The hardest step, by far, is the third: making and keeping long-term guarantees. In the past, that’s where the United States has screwed up, walking away prematurely as we did in drawing down from Iraq in 2011. 

Strong enough

What does this mean for U.S. strategy in Syria? I have proposed that we build a new Syrian opposition army. It would need to be a large, conventional force and would need to be built outside of Syria. Claims that the United States cannot build another country’s army are nonsense. 

While America certainly can’t build an army equivalent to its own, that’s hardly necessary in Syria: all of the warring factions in Syria have armies that are at best mediocre, but more often outright terrible. The armies of Bashar Assad and the Nusra Front, an al-Qaida affiliate in Syria, are abysmal. The Islamic State’s military capabilities have an outsized reputation, as closer study of their tactical capabilities has shown. The U.S.-built force would only need to be strong enough that, buttressed by U.S. airpower, special operations, and intelligence support, it could defeat the other factions in the country. 

This plan closely resembles the one that General Martin Dempsey, then Chairman of the Joint Chiefs of Staff, proposed in 2014. The Obama administration has since walked away from the idea. This was a mistake.

The political role of a new Syrian army

While building a Syrian opposition force is critical to the long-term success of U.S. intervention in Syria, the United States will also have to deal with the political situation. This means creating a conventional force capable of occupying territory, creating safe spaces within that territory, and demonstrating that it can care for a population. 
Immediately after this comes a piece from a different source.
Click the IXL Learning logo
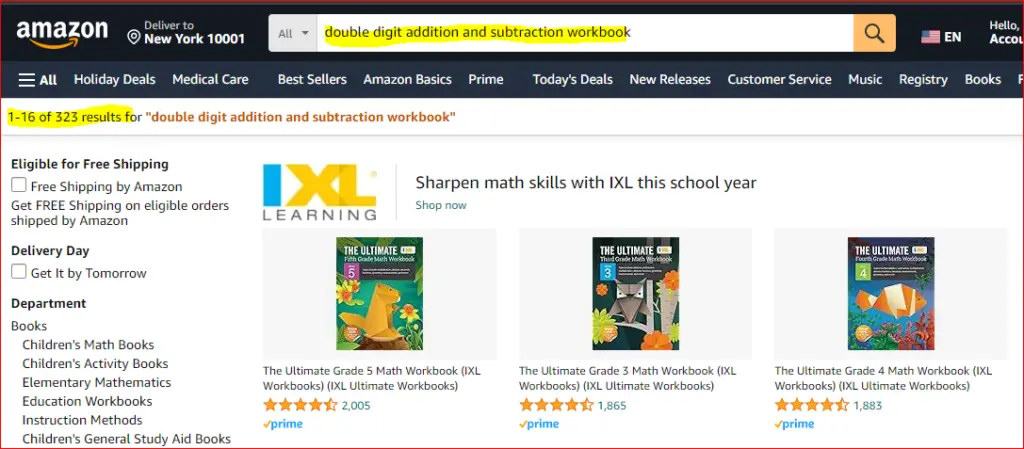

This was a crucial U.S. failure in Iraq, allowing then-Prime Minister Nouri al-Maliki to politicize the Iraqi forces when U.S. troops pulled out. The United States must create a force and help it develop into an institution that can serve as a strong, independent, and apolitical guarantor in post-conflict Syria and that can avoid becoming the cat’s paw of a future dictator. 

In the end, there are no good policy options for Syria. The administration’s self-defeating and nonsensical focus on the Islamic State, rather than on the larger drivers of the region’s civil wars, leaves us with only sub-optimal choices. It is imperative that we use the lessons of the past civil wars to guide our actions in the present. My proposal is not a quick, easy, or cheap option. It requires investment and long-term commitment. Yet, if you want to pursue a path that leads to a return to stability in Syria and the region, it is necessary.